Each week in the month of June we will be featuring an article on Biblical Fatherhood. To see the full series, click HERE.

by Roger Patterson, author of A Minute of Vision for Men

It is not easy being a father. One cynic, speaking from his own experience, noted that children go through four fascinating stages. First, they call you “Da-Da.” Then they call you “Daddy.” As they mature, they call you “Dad.” Finally, they call you asking for money!

Just as we see four fascinating stages of children, there are at least four types of fathers worthy of mention today. Let’s spend a few minutes unpacking each.*

The first type of father is the “Failing Father.” This father is absent, unknown, and out of the picture. Did you know we are raising a fatherless generation in our culture? There are many reasons why children don’t have a father in their lives. It has been said that, each day, 20 million children wake up without a father in their home. Isn’t that devastating?
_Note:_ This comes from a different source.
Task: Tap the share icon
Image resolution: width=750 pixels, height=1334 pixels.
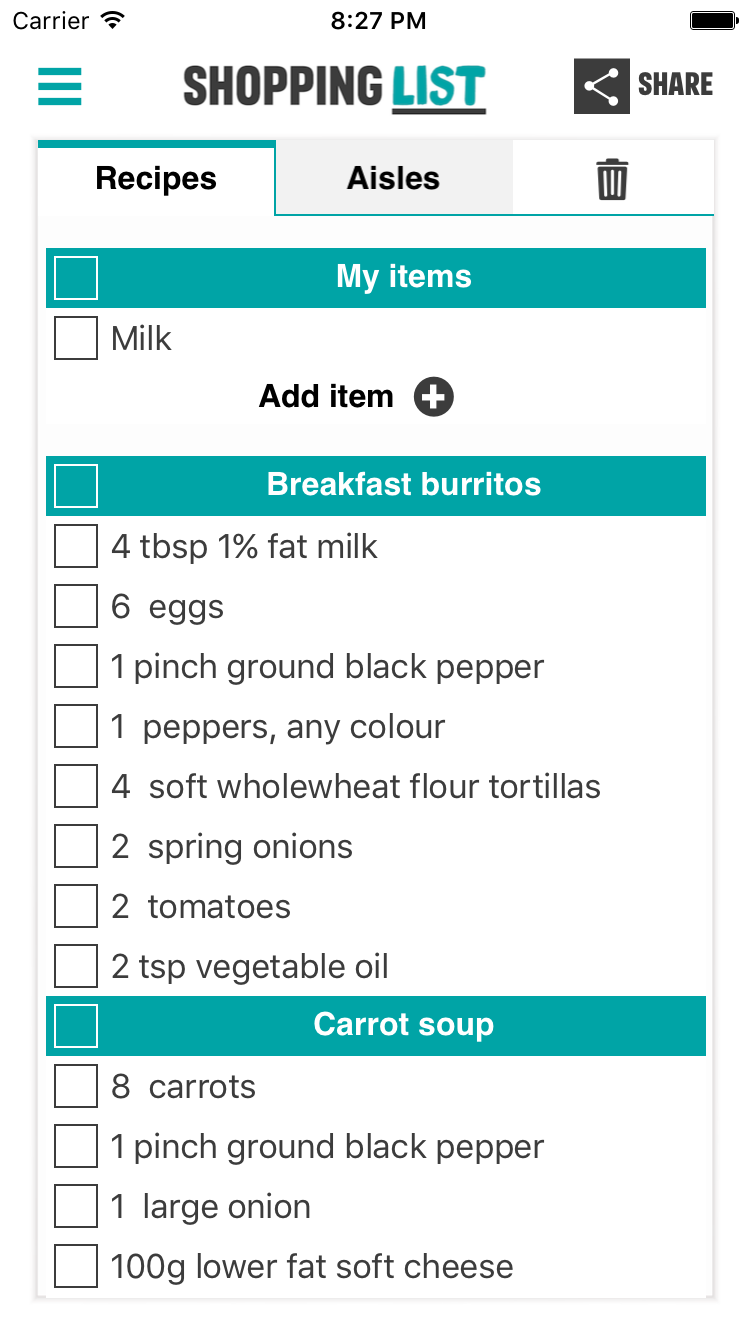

My heart breaks for the fatherless generation that is being raised in our midst.

When I am traveling for mission work in third-world countries, I see the common thread of devastation wrought by the failure of fathers. In their book Children at Risk, Dobson and Bauer (1990) note the following:

Studies show that the absence of the father expresses itself in male children in two very different ways: It is linked to increased aggressiveness on one hand, and greater manifestations of effeminacy on the other. A 1987 study of violent rapists found that 60 percent of them came from single-parent homes. A Michigan State University study of adolescents who committed homicides found that 75 percent of them were from broken homes. Girls without fathers fare no better. They become sexually active sooner and are more likely to have out-of-wedlock children. (167-168)

Oh, that we would see the hearts of fathers return to their children and the hearts of children return to their fathers!

The second type of father is the “Fledgling Father.” The fledgling father is in the home, but his priorities are out of order. He is not tuned in to his children, their needs, or their interests. He is present and wants to be faithful, but he struggles in this role in a big way. He provides, but he doesn’t connect. And as a result, there is significant conflict between the father and his children. During one season of my ministry, I spent significant hours counseling a fledgling father. The conversations were often the same. He would describe conflict, how he just couldn’t get his kids to see things his way, and how he blew up at them. The desire was there, but the execution lacked significantly. One thing I wanted him to change, but he never did, was the possibility that there was another way to look at things . . . that maybe he was the one who needed to adjust his approach and expectations.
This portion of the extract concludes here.